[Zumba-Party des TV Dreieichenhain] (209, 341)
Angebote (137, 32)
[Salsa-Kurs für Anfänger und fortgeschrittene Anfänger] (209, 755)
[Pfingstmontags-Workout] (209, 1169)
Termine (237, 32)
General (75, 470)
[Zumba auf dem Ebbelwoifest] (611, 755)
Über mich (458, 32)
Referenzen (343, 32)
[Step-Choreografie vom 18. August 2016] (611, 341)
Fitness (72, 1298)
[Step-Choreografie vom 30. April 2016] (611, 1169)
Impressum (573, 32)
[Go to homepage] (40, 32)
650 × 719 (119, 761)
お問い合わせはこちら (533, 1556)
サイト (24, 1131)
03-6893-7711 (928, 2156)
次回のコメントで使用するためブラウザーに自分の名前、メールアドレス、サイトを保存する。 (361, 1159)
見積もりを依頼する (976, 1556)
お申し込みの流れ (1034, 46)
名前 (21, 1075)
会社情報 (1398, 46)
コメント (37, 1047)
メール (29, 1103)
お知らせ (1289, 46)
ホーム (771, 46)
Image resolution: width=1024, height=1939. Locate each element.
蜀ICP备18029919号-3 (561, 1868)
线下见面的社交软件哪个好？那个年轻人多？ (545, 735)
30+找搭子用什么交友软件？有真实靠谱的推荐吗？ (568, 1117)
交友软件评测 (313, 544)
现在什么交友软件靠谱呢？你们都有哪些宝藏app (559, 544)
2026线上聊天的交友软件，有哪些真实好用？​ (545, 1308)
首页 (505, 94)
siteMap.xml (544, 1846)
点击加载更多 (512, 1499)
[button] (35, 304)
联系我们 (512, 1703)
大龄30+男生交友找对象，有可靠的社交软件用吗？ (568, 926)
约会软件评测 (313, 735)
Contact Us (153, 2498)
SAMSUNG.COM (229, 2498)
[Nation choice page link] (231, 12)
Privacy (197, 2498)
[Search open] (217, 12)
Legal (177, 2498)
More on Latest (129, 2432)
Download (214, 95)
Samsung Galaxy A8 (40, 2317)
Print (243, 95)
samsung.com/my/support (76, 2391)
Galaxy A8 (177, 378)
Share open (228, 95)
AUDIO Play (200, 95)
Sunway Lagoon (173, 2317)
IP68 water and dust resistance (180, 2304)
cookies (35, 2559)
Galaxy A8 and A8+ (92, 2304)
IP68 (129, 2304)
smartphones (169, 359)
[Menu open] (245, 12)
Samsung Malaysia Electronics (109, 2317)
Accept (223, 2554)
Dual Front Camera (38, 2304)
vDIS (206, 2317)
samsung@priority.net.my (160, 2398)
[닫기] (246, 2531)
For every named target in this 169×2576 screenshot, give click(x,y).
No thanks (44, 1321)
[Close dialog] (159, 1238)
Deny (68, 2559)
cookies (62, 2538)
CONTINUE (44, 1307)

:::::

Work to be completed: Nothing but a number should be given: the count of lines in the entries that contain the word "Choreografie".

Answer below: 2